_The task_
Look through the listing below for the string "agent". Show each line where it occurs.

_Materials provided_
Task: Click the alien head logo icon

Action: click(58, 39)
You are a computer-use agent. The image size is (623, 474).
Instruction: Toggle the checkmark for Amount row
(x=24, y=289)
--
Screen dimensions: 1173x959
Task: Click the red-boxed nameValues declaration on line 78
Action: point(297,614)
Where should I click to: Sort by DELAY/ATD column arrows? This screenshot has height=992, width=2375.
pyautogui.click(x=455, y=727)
--
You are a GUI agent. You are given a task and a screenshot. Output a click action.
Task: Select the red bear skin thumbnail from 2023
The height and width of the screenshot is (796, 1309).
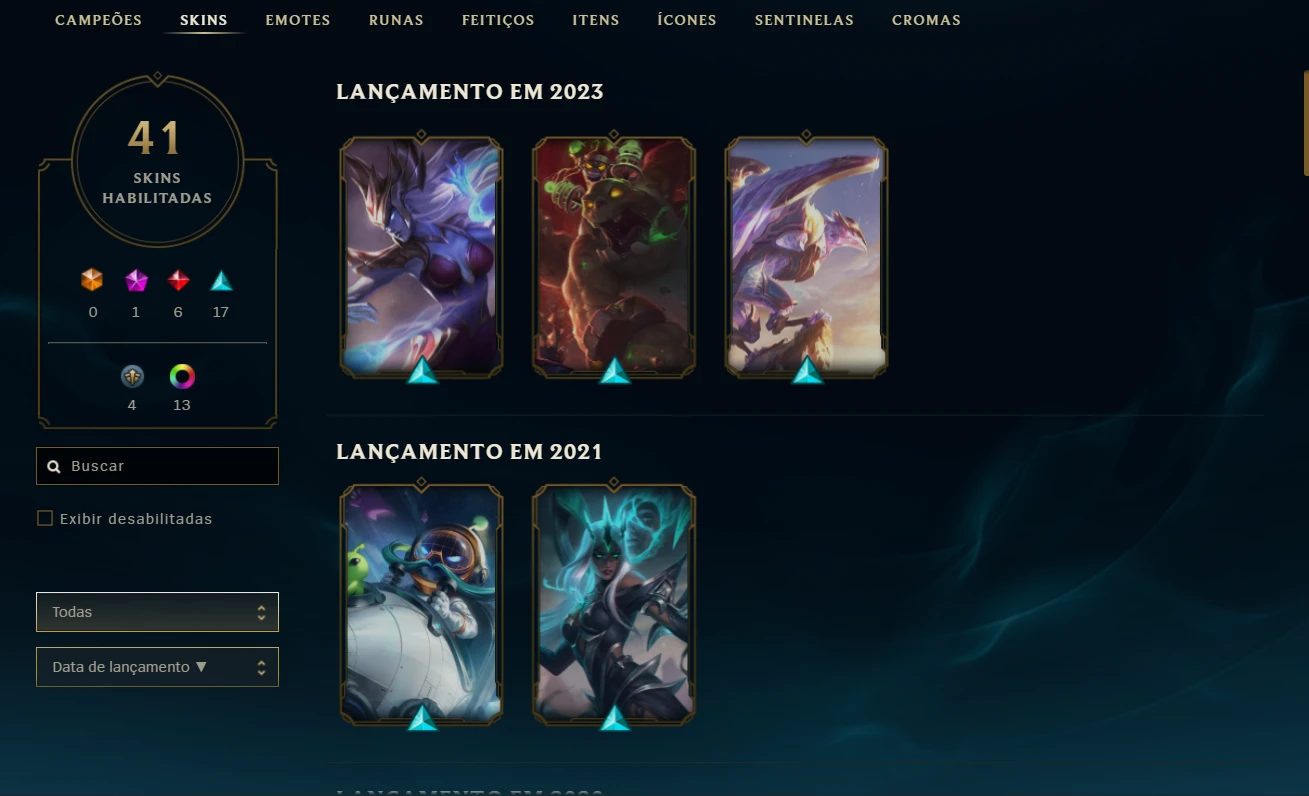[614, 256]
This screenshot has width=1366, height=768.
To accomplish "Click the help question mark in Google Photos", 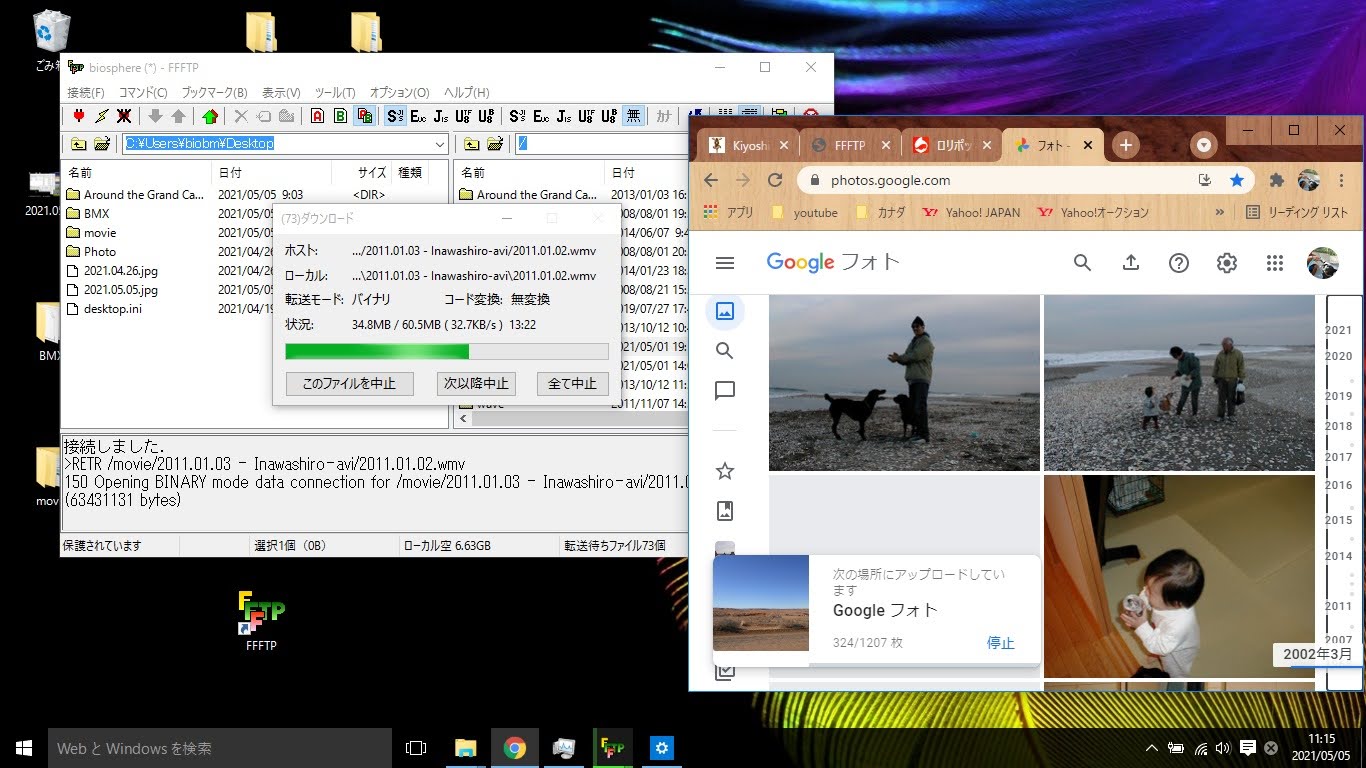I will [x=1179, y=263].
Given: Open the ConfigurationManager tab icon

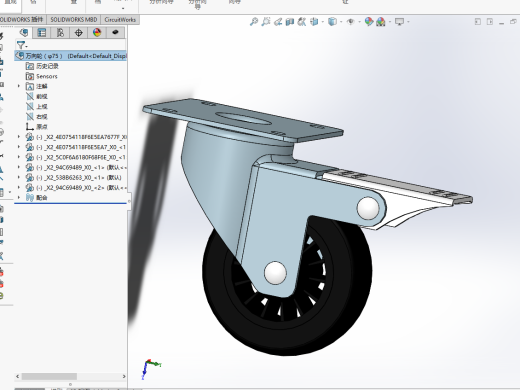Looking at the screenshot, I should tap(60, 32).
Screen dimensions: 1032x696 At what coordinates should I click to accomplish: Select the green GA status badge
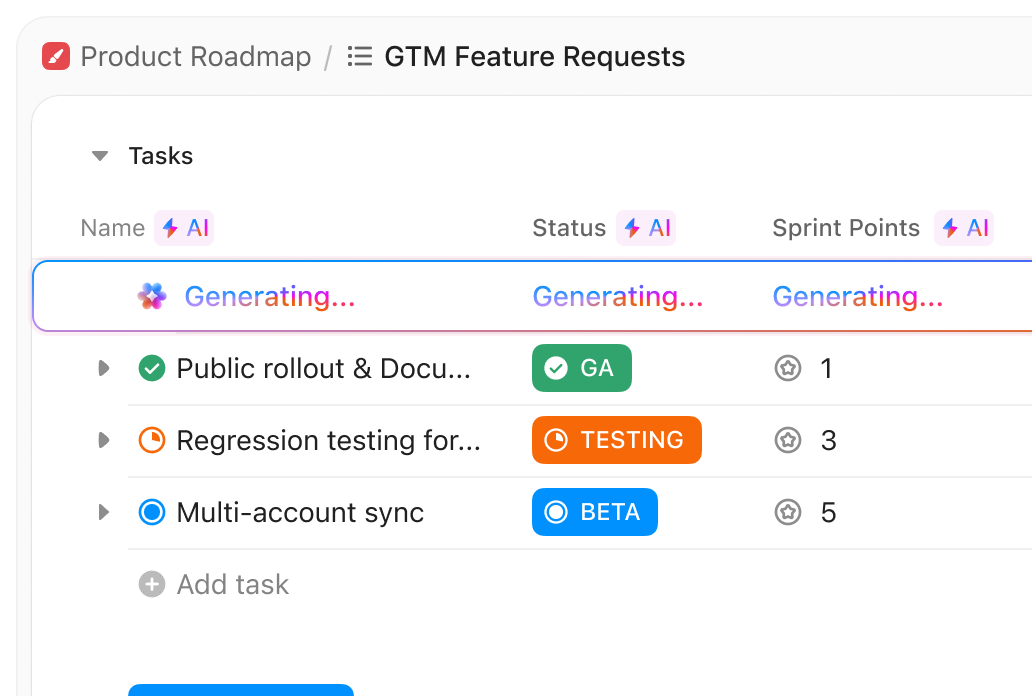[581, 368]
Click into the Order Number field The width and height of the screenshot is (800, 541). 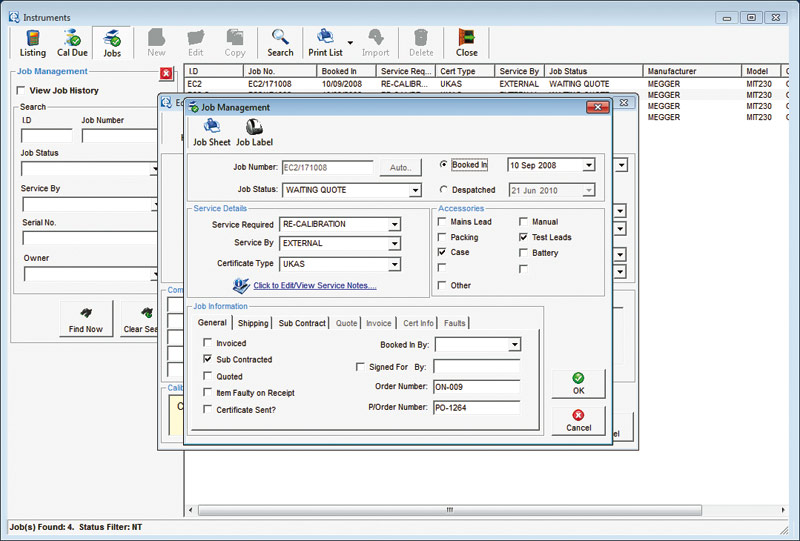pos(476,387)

_Answer box_
You are a computer-use agent. The image size is (623, 474).
You are a GUI agent. You are given a task and a screenshot. Output a click action.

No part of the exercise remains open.